* Start Document excerpt *

This article was published 23/03/2024 (536 days ago), so information in it may no longer be current.
Eric Cline tells us that Saskatchewan’s potash deposits are rich and vast but buried very deep underground, with layers of water between them and the surface.
Cline — who was in the Saskatchewan NDP government from 1991 to 2007, mostly in senior cabinet positions including industry and resources and was, afterwards, employed as a corporate executive in the private mining sector for 11 years — might be describing his own book. Buried under layers of dull, repetitive prose lies an important account of how various Saskatchewan governments betrayed the public trust in favour of corporate profits.
In Canada, private landowners do not own undersurface minerals. They are held by the provincial governments in trust for the actual owners: the people of the respective provinces.

* End Document excerpt *

> _Problems and tasks_
• 1. In the potash book review, who holds undersurface minerals in Canada?
• 2. Pick up the potash book review after its final sentence and extend it.

* Start Data entries *

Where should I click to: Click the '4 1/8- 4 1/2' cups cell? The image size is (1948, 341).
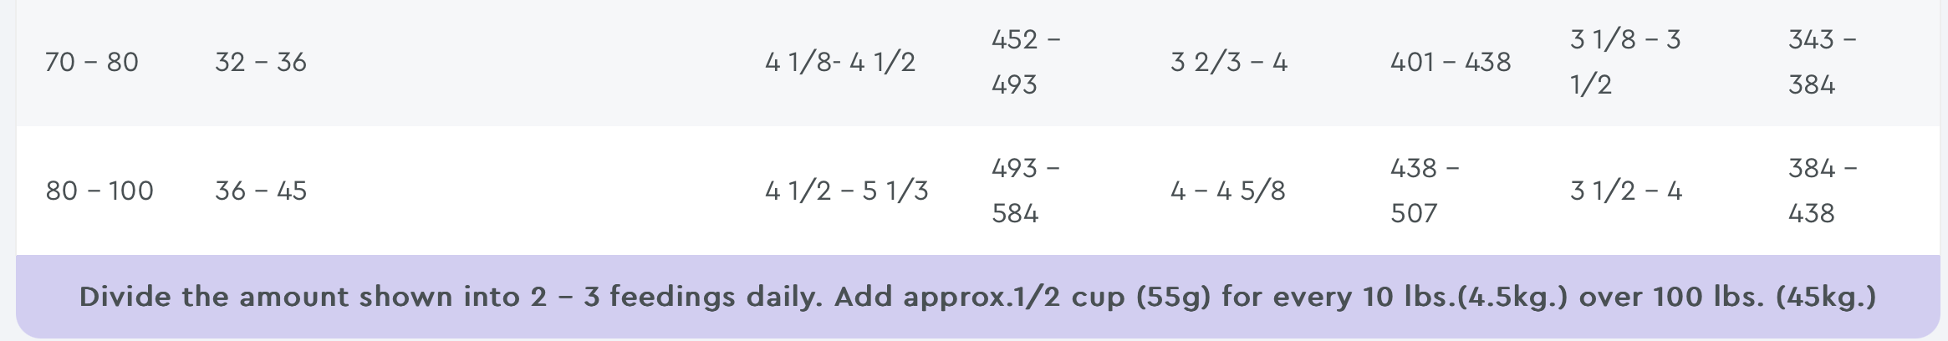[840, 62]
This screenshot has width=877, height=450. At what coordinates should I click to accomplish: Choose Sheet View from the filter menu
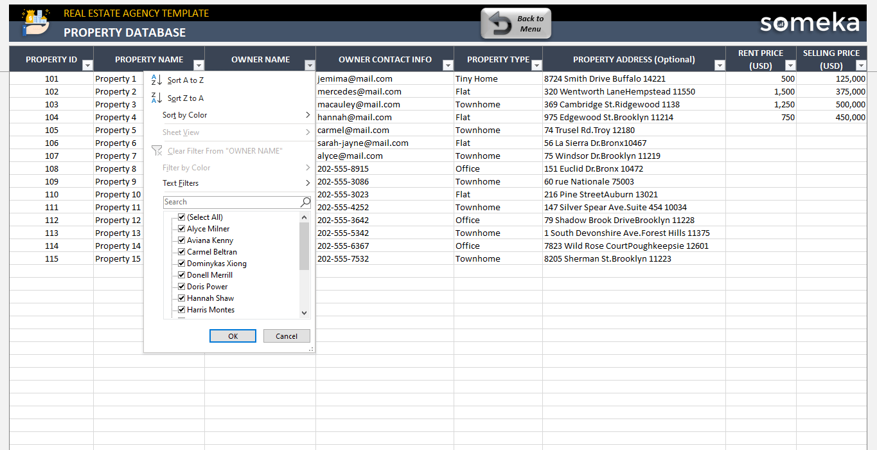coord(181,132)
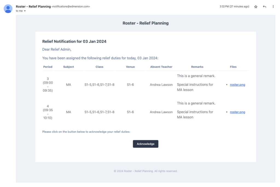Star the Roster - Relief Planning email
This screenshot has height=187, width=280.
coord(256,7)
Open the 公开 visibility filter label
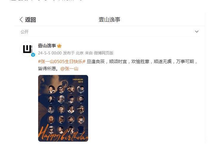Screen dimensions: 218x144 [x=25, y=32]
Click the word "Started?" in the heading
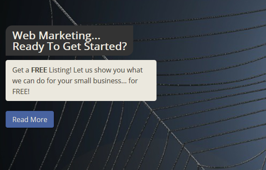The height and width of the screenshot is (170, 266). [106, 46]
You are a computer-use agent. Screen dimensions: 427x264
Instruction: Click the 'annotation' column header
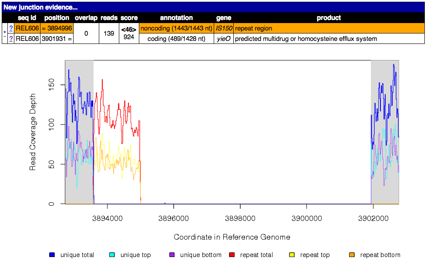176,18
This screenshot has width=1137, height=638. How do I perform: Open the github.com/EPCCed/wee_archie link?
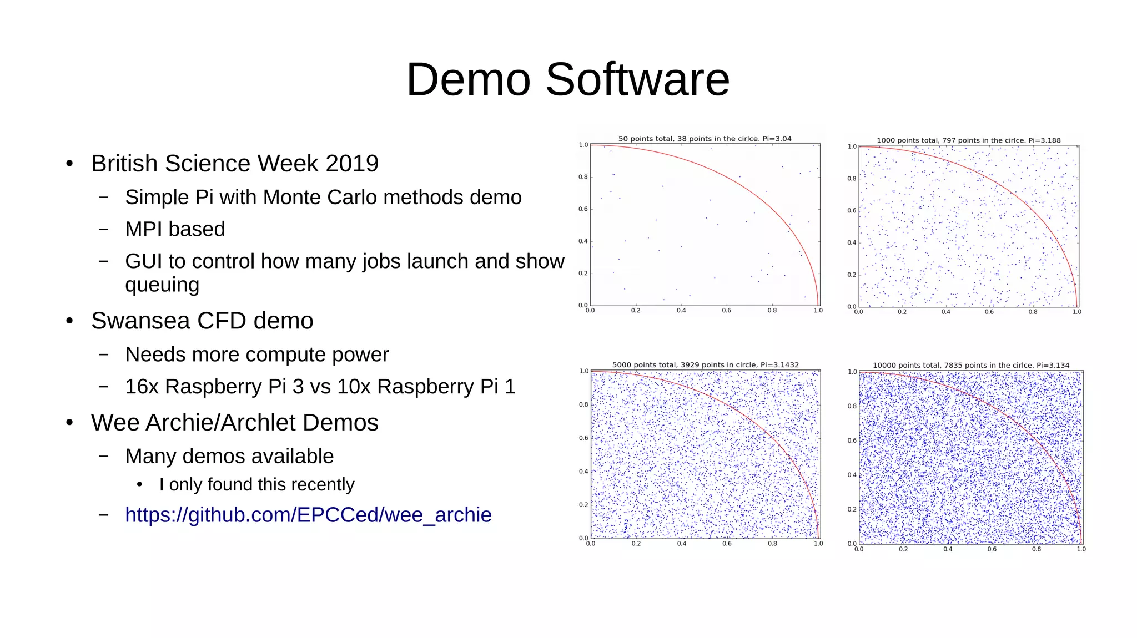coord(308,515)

* End Data entries *
* Start Data entries *

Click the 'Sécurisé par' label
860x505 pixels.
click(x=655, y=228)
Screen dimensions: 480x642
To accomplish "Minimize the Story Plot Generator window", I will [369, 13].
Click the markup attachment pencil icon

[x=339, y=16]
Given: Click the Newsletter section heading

* End Data entries *
* Start Data entries *

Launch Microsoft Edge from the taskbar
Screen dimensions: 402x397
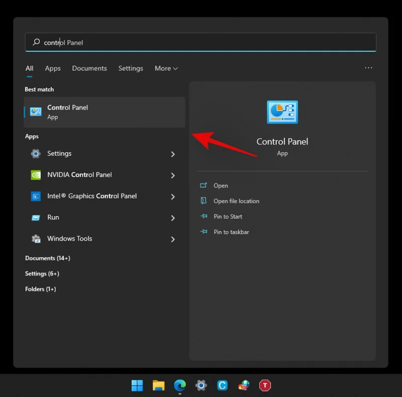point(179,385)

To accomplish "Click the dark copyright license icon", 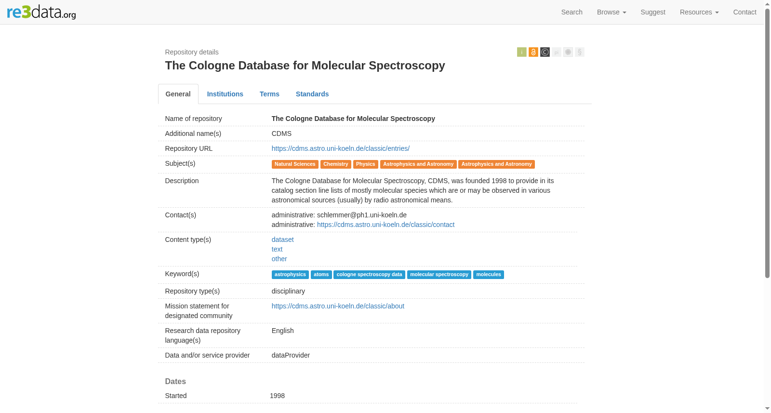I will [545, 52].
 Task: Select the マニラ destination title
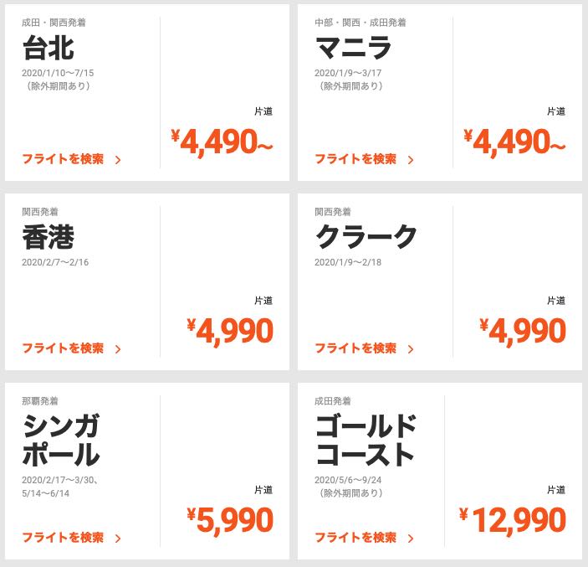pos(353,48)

* End Data entries *

> _Answers to the exercises_
• 1. The provincial governments, in trust for the people of the respective provinces.

• 2.
Squandered
In Saskatchewan, the potash mining companies own the mines and mills which extract and refine the ore, but the potash in the ground is owned by the province. The province permits companies to extract the potash in return for royalties and taxes. When the mines are owned by the private sector, the responsibility of government should be to ensure their people receive fair compensation for their resources while allowing the companies to receive a fair return on their investments.
Notwithstanding the reference to Canada in the subtitle, Cline’s book is an unapologetic polemic aimed at the people of Saskatchewan. His purpose is to convince them that changes are needed in the province’s taxation regime to ensure government is not gratuitously giving revenue away to the private sector that could be used to mitigate the social ills that plague the province. As a result, he takes for granted a familiarity with Saskatchewan’s political economy that may be outside the experience of the general reader.
In 1975, nine multinational corporations were operating potash mines in Saskatchewan. After these companies refused to cooperate when Allan Blakeney’s NDP government attempted to negotiate a taxation regime more favourable to the province, Blakeney expropriated four mining companies to form a new crown corporation, the Potash Corporation of Saskatchewan (PCS). At one stroke, PCS became the largest potash mining company in the world, controlling 40 per cent of Saskatchewan’s potash.
Despite the traditional instability of mineral prices, over its lifetime PCS generated revenue for the provincial government well beyond what the expropriated mines would have generated had they remained in the private sector.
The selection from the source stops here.